::: Raw data

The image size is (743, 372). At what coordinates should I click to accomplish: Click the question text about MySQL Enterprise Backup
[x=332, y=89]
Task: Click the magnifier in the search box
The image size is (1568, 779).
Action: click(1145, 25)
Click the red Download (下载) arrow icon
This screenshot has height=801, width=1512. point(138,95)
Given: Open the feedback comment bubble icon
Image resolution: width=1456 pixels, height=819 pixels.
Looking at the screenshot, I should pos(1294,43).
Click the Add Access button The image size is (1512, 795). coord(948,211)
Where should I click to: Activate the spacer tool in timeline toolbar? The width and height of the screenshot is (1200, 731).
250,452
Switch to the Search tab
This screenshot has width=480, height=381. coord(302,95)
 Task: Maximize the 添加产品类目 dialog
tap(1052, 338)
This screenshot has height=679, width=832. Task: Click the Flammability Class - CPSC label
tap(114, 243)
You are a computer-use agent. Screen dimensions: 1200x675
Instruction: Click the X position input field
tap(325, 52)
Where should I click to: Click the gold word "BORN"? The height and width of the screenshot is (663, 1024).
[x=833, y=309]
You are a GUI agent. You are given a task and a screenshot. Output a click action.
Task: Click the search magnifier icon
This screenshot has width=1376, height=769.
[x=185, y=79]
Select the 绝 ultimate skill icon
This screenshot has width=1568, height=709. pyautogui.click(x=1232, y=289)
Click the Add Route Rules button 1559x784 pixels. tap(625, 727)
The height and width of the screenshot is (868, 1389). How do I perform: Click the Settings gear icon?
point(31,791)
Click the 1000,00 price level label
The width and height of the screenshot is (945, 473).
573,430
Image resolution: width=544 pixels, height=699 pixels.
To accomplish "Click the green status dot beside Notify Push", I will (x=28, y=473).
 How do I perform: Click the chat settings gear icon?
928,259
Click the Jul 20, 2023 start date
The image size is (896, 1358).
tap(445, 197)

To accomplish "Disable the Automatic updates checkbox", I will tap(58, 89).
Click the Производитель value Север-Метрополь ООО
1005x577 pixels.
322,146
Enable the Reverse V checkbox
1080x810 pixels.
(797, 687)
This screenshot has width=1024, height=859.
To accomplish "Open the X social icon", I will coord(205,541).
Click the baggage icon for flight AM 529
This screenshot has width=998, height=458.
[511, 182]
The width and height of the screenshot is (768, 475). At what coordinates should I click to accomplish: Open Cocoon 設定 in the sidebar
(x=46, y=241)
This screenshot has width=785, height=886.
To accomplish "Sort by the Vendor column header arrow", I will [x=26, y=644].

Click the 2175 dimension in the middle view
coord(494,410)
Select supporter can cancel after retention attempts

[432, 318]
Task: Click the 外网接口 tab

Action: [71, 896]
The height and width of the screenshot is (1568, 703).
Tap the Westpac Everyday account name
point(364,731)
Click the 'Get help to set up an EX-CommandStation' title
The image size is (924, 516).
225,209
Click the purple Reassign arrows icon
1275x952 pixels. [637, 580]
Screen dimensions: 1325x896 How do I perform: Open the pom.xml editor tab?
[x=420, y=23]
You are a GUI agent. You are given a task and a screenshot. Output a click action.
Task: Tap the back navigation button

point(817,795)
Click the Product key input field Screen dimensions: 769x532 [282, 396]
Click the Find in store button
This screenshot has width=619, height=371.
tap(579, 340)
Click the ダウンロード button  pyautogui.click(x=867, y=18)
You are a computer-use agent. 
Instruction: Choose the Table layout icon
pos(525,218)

::::::

**Task prompt**: From the data above, copy every line that contains the string "what", treating uppercase and lowercase as different.

**Reply**:
The image size is (743, 372). At what coordinates should I click to accomplish: Click the question text about MySQL Enterprise Backup
The width and height of the screenshot is (768, 475). At what coordinates should I click to accomplish: Open Cocoon 設定 in the sidebar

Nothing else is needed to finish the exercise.